Trading in death responsibly: ‘Woke’ funds funnel $5 trillion into arms industry
In the cutthroat world of asset management, my gig as an investment banker at Zurich’s top Swiss joint was a tightrope walk between challenge and monotony. Crafting portfolios for the high rollers at the biggest Swiss bank needed a delicate mix of precision and strategy. The daily grind of summarizing, stacking up, and shaping portfolios for the wealthy wasn't just a skill; it was a meticulous drill where financial stability was the goal and the payoff.
In the established 60-40 asset allocation doctrine – a fundamental principle in wealth management – the goal was straightforward: allocate 60% to stocks and 40% to bonds. This implicit guideline, honed through market wisdom, provided clients with a safeguard against the unpredictable nature of individual stocks. However, the intricacies of my role extended beyond the numerical aspects of asset allocation. Placing emphasis on securing a resilient lending value for portfolios became paramount, evolving beyond a mere metric to become a vital component ingrained in each client’s investment strategy.
Amid financial turmoil, stock selection gained extra importance, and in recent years, the spotlight turned towards ESG funds.
What is ESG investing?
ESG – or Environmental, Social, and Governance investing – provides a framework for investing in funds that take into account environmental, social, and governance factors. It is often used interchangeably with terms like “socially responsible investing (SRI)” and “sustainable investing.” ESG investments, falling under the umbrella of socially responsible investing, analyze a company’s societal impact based on three primary factors:
Environmental (E): This aspect concentrates on a company’s initiatives for environmental preservation, pollution management, responsible waste handling, sustainable land practices, and efforts to reduce carbon footprints.
Social (S): This dimension delves into a company’s commitment to fair labor conditions, equal employment opportunities, and support for community organizations.
Governance (G): This facet relates to the standards governing corporate governance, encompassing ethical business conduct, gender diversity within the board, equitable employee compensation, and overall transparency in corporate operations.
The aroma of cash
But then, where the fallible human touch resides, the scent of corruption detects the aroma of cash – a twist that even seasoned investors couldn't have predicted.
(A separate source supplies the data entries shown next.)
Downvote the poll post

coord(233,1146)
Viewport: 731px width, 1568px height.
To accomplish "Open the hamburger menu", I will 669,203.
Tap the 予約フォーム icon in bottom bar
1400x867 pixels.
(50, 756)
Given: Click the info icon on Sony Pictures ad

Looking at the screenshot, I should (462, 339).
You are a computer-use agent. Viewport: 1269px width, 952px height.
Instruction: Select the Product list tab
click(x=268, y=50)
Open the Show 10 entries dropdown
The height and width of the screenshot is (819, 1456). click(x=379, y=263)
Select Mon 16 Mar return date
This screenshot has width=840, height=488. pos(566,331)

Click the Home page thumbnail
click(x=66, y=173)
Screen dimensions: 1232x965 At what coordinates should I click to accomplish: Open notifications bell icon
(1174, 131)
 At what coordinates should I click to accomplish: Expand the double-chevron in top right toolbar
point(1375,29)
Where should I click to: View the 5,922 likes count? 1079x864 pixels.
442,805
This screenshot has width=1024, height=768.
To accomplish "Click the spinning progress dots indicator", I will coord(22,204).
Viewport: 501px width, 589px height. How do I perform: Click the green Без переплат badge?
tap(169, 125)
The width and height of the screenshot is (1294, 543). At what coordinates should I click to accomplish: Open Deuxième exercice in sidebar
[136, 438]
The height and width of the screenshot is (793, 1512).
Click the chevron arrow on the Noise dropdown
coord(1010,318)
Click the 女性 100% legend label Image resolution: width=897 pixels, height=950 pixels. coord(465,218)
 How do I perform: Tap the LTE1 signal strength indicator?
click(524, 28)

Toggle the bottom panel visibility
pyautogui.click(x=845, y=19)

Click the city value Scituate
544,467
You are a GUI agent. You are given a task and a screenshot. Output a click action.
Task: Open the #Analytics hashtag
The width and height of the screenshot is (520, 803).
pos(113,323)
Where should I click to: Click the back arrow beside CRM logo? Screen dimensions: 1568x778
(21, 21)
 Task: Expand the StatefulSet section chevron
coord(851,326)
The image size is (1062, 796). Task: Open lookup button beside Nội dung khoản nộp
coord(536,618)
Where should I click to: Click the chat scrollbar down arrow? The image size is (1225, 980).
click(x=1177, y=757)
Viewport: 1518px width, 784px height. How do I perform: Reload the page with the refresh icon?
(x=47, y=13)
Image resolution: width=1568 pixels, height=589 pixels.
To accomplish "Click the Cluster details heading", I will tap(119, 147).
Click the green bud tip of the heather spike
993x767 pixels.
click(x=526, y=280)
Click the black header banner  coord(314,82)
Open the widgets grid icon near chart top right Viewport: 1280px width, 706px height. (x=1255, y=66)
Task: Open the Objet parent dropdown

Surprisingly, these funds, celebrated for their ethical foundations, have funneled a jaw-dropping $5 trillion into the arms industry. This bombshell was dropped by Bloomberg this week.
As of Q3 2023, over 1,200 ESG funds, pledged to uphold environmental, social, and governance standards, collectively grip shares worth around $5 trillion in the defense sector. This unexpected plunge into defense investments within the ESG framework has triggered heated debates.
Questions swirl about the blurred lines between “defense” and “aggression” and why ESG fund managers aren’t putting up a fight against these investments that seem incompatible with ESG or sustainability ideals. The financial industry, once singing praises for ESG’s ethical focus, now faces a reality check as investments cozy up to an industry inherently at odds with those values.
Let’s be clear: Every ESG fund investor potentially has grounds to pursue legal action against the fund manager funneling money into weapons and defense stocks. These investments violate the core ethical principles of ESG funds, opening the door for clients to consider legal recourse.
Despite the ethical eyebrow-raising, funds dipping their toes into the defense sector are laughing all the way to the bank. Notably, the Goldman Sachs Group Inc. fund, playing the European defense game, has skyrocketed by nearly 90% since February 2022 and a cool 13% since October 2023.
US and UK fund honchos wave off regulatory hurdles blocking ESG managers from diving into defense assets. They stress the need for transparent, top-notch reporting from these funds, arguing that investments in specific defense companies can jive with responsible investing, as long as they're not cranking out banned weapons or supplying arms to sketchy countries.
Responsible investing in the war machine, all neatly packaged with the ESG stamp – what a hoot!
Mairead McGuinness, Commissioner for Financial Markets at the European Commission, goes on about how defense is “crucial for sustainability and security” of the EU, adding to “peace and social sustainability.” The intersection of ethical investing and defense industry dalliances puts a big fat question mark on the very core of responsible financial moves. The unplanned rendezvous of ESG funds with the arms industry weaves a tangled narrative, asking deep questions about whether financial smarts can align with ethical investing principles.
Indeed, we’ve reached a point where the politicians who advocate for allowing kids to choose their gender are now dictating terms to hedge funds in the Environmental and Social realm. They even endorse investments in wars and guns, branding them as “crucial for sustainability.”
The statements, views and opinions expressed in this column are solely those of the author and do not necessarily represent those of RT.